■ **AIM OF THE EXERCISE**:
The answer must restate every entry below word for word.

■ **DATA RECORDS**:
↓↓↓

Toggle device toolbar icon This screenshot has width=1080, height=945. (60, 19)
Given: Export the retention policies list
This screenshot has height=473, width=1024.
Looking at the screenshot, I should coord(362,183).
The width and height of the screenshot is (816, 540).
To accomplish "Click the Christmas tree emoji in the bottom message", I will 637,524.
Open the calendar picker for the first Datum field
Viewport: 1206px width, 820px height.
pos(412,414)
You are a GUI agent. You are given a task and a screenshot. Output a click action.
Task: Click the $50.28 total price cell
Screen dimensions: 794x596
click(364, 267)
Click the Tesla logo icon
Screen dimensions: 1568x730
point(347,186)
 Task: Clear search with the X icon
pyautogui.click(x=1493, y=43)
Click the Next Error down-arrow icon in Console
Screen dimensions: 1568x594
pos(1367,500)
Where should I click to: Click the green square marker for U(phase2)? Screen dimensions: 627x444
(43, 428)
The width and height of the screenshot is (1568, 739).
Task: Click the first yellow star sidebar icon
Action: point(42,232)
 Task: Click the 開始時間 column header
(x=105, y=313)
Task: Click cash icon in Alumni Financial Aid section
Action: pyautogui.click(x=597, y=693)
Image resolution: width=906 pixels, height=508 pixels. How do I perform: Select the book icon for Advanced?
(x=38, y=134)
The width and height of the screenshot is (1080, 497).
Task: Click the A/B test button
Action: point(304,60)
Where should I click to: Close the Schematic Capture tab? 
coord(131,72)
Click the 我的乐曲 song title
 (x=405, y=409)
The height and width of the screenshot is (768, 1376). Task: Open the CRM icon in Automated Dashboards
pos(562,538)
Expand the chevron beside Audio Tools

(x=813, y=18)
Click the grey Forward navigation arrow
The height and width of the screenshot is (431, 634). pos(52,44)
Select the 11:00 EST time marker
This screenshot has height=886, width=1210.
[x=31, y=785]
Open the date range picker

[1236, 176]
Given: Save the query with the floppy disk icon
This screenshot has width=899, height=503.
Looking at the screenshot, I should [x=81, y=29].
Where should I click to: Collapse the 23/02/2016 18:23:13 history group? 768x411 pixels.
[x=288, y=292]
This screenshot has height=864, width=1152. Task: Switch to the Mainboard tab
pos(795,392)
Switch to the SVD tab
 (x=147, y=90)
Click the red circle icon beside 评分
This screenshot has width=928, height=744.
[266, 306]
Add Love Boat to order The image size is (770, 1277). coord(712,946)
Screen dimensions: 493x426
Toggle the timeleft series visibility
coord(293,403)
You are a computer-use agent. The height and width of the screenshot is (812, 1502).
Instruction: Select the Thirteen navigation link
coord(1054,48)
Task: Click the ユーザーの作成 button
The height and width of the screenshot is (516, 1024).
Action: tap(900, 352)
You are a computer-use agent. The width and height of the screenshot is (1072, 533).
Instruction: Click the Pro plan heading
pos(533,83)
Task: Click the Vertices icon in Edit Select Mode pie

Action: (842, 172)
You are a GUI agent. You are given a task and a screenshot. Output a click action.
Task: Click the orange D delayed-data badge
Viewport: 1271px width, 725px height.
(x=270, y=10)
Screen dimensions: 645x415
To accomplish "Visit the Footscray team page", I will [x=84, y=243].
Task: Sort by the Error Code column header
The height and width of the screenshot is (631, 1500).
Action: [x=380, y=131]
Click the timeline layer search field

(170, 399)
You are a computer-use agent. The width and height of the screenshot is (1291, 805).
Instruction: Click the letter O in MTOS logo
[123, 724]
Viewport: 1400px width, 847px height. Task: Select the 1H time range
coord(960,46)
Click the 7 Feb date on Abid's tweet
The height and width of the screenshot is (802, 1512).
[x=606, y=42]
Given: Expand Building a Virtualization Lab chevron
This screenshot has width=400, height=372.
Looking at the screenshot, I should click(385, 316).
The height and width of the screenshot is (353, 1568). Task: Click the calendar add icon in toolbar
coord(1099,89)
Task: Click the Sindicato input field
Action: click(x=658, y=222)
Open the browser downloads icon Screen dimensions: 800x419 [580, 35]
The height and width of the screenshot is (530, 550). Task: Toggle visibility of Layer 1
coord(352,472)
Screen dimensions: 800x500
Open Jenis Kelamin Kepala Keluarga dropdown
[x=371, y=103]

↑↑↑

■ **SOLUTION TO THIS PROBLEM**:
Toggle device toolbar icon This screenshot has width=1080, height=945. (60, 19)
Given: Export the retention policies list
This screenshot has height=473, width=1024.
Looking at the screenshot, I should coord(362,183).
The width and height of the screenshot is (816, 540).
To accomplish "Click the Christmas tree emoji in the bottom message", I will 637,524.
Open the calendar picker for the first Datum field
Viewport: 1206px width, 820px height.
pos(412,414)
You are a GUI agent. You are given a task and a screenshot. Output a click action.
Task: Click the $50.28 total price cell
Screen dimensions: 794x596
click(364, 267)
Click the Tesla logo icon
Screen dimensions: 1568x730
point(347,186)
 Task: Clear search with the X icon
pyautogui.click(x=1493, y=43)
Click the Next Error down-arrow icon in Console
Screen dimensions: 1568x594
pos(1367,500)
Where should I click to: Click the green square marker for U(phase2)? Screen dimensions: 627x444
(43, 428)
The width and height of the screenshot is (1568, 739).
Task: Click the first yellow star sidebar icon
Action: point(42,232)
 Task: Click the 開始時間 column header
(x=105, y=313)
Task: Click cash icon in Alumni Financial Aid section
Action: pyautogui.click(x=597, y=693)
Image resolution: width=906 pixels, height=508 pixels. How do I perform: Select the book icon for Advanced?
(x=38, y=134)
The width and height of the screenshot is (1080, 497).
Task: Click the A/B test button
Action: point(304,60)
Where should I click to: Close the Schematic Capture tab? 
coord(131,72)
Click the 我的乐曲 song title
 (x=405, y=409)
The height and width of the screenshot is (768, 1376). Task: Open the CRM icon in Automated Dashboards
pos(562,538)
Expand the chevron beside Audio Tools

(x=813, y=18)
Click the grey Forward navigation arrow
The height and width of the screenshot is (431, 634). pos(52,44)
Select the 11:00 EST time marker
This screenshot has height=886, width=1210.
[x=31, y=785]
Open the date range picker

[1236, 176]
Given: Save the query with the floppy disk icon
This screenshot has width=899, height=503.
Looking at the screenshot, I should [x=81, y=29].
Where should I click to: Collapse the 23/02/2016 18:23:13 history group? 768x411 pixels.
[x=288, y=292]
This screenshot has height=864, width=1152. Task: Switch to the Mainboard tab
pos(795,392)
Switch to the SVD tab
 (x=147, y=90)
Click the red circle icon beside 评分
This screenshot has width=928, height=744.
[266, 306]
Add Love Boat to order The image size is (770, 1277). coord(712,946)
Screen dimensions: 493x426
Toggle the timeleft series visibility
coord(293,403)
You are a computer-use agent. The height and width of the screenshot is (812, 1502).
Instruction: Select the Thirteen navigation link
coord(1054,48)
Task: Click the ユーザーの作成 button
The height and width of the screenshot is (516, 1024).
Action: tap(900, 352)
You are a computer-use agent. The width and height of the screenshot is (1072, 533).
Instruction: Click the Pro plan heading
pos(533,83)
Task: Click the Vertices icon in Edit Select Mode pie

Action: (842, 172)
You are a GUI agent. You are given a task and a screenshot. Output a click action.
Task: Click the orange D delayed-data badge
Viewport: 1271px width, 725px height.
(x=270, y=10)
Screen dimensions: 645x415
To accomplish "Visit the Footscray team page", I will [x=84, y=243].
Task: Sort by the Error Code column header
The height and width of the screenshot is (631, 1500).
Action: [x=380, y=131]
Click the timeline layer search field

(170, 399)
You are a computer-use agent. The width and height of the screenshot is (1291, 805).
Instruction: Click the letter O in MTOS logo
[123, 724]
Viewport: 1400px width, 847px height. Task: Select the 1H time range
coord(960,46)
Click the 7 Feb date on Abid's tweet
The height and width of the screenshot is (802, 1512).
[x=606, y=42]
Given: Expand Building a Virtualization Lab chevron
This screenshot has width=400, height=372.
Looking at the screenshot, I should click(385, 316).
The height and width of the screenshot is (353, 1568). Task: Click the calendar add icon in toolbar
coord(1099,89)
Task: Click the Sindicato input field
Action: click(x=658, y=222)
Open the browser downloads icon Screen dimensions: 800x419 [580, 35]
The height and width of the screenshot is (530, 550). Task: Toggle visibility of Layer 1
coord(352,472)
Screen dimensions: 800x500
Open Jenis Kelamin Kepala Keluarga dropdown
[x=371, y=103]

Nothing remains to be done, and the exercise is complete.